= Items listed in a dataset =
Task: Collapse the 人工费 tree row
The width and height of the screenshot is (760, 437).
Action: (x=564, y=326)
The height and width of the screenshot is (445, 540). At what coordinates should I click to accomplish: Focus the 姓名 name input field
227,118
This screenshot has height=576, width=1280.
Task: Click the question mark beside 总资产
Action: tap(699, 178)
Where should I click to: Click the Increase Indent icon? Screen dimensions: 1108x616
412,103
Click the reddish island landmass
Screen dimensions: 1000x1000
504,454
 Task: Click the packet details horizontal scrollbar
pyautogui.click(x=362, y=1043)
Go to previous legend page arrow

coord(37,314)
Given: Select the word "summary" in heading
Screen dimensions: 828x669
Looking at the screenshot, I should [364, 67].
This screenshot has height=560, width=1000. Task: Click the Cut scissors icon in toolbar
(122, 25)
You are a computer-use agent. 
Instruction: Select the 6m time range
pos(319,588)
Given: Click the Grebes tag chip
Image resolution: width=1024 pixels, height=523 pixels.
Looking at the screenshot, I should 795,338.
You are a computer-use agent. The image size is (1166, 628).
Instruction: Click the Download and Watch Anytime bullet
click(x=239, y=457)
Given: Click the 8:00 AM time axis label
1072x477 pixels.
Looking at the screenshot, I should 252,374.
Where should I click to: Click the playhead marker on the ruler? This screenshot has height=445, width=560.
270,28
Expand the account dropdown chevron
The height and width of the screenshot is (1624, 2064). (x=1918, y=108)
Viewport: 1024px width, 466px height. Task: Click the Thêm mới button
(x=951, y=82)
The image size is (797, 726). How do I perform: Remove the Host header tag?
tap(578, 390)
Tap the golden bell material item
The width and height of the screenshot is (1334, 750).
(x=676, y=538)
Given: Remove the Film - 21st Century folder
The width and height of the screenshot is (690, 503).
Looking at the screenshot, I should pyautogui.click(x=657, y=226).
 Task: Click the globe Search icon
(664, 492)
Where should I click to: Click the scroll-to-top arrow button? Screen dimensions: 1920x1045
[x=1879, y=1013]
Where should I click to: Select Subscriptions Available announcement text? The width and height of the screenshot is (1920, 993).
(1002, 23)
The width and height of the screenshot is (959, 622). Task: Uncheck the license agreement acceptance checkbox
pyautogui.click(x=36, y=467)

= Problem =
Copy out all of the records above line for line, reproducing every line verbatim.

= Answer =
Task: Collapse the 人工费 tree row
The width and height of the screenshot is (760, 437).
Action: (x=564, y=326)
The height and width of the screenshot is (445, 540). At what coordinates should I click to accomplish: Focus the 姓名 name input field
227,118
This screenshot has height=576, width=1280.
Task: Click the question mark beside 总资产
Action: tap(699, 178)
Where should I click to: Click the Increase Indent icon? Screen dimensions: 1108x616
412,103
Click the reddish island landmass
Screen dimensions: 1000x1000
504,454
 Task: Click the packet details horizontal scrollbar
pyautogui.click(x=362, y=1043)
Go to previous legend page arrow

coord(37,314)
Given: Select the word "summary" in heading
Screen dimensions: 828x669
Looking at the screenshot, I should [364, 67].
This screenshot has height=560, width=1000. Task: Click the Cut scissors icon in toolbar
(122, 25)
You are a computer-use agent. 
Instruction: Select the 6m time range
pos(319,588)
Given: Click the Grebes tag chip
Image resolution: width=1024 pixels, height=523 pixels.
Looking at the screenshot, I should 795,338.
You are a computer-use agent. The image size is (1166, 628).
Instruction: Click the Download and Watch Anytime bullet
click(x=239, y=457)
Given: Click the 8:00 AM time axis label
1072x477 pixels.
Looking at the screenshot, I should 252,374.
Where should I click to: Click the playhead marker on the ruler? This screenshot has height=445, width=560.
270,28
Expand the account dropdown chevron
The height and width of the screenshot is (1624, 2064). (x=1918, y=108)
Viewport: 1024px width, 466px height. Task: Click the Thêm mới button
(x=951, y=82)
The image size is (797, 726). How do I perform: Remove the Host header tag?
tap(578, 390)
Tap the golden bell material item
The width and height of the screenshot is (1334, 750).
(x=676, y=538)
Given: Remove the Film - 21st Century folder
The width and height of the screenshot is (690, 503).
Looking at the screenshot, I should pyautogui.click(x=657, y=226).
 Task: Click the globe Search icon
(664, 492)
Where should I click to: Click the scroll-to-top arrow button? Screen dimensions: 1920x1045
[x=1879, y=1013]
Where should I click to: Select Subscriptions Available announcement text? The width and height of the screenshot is (1920, 993).
(1002, 23)
The width and height of the screenshot is (959, 622). Task: Uncheck the license agreement acceptance checkbox
pyautogui.click(x=36, y=467)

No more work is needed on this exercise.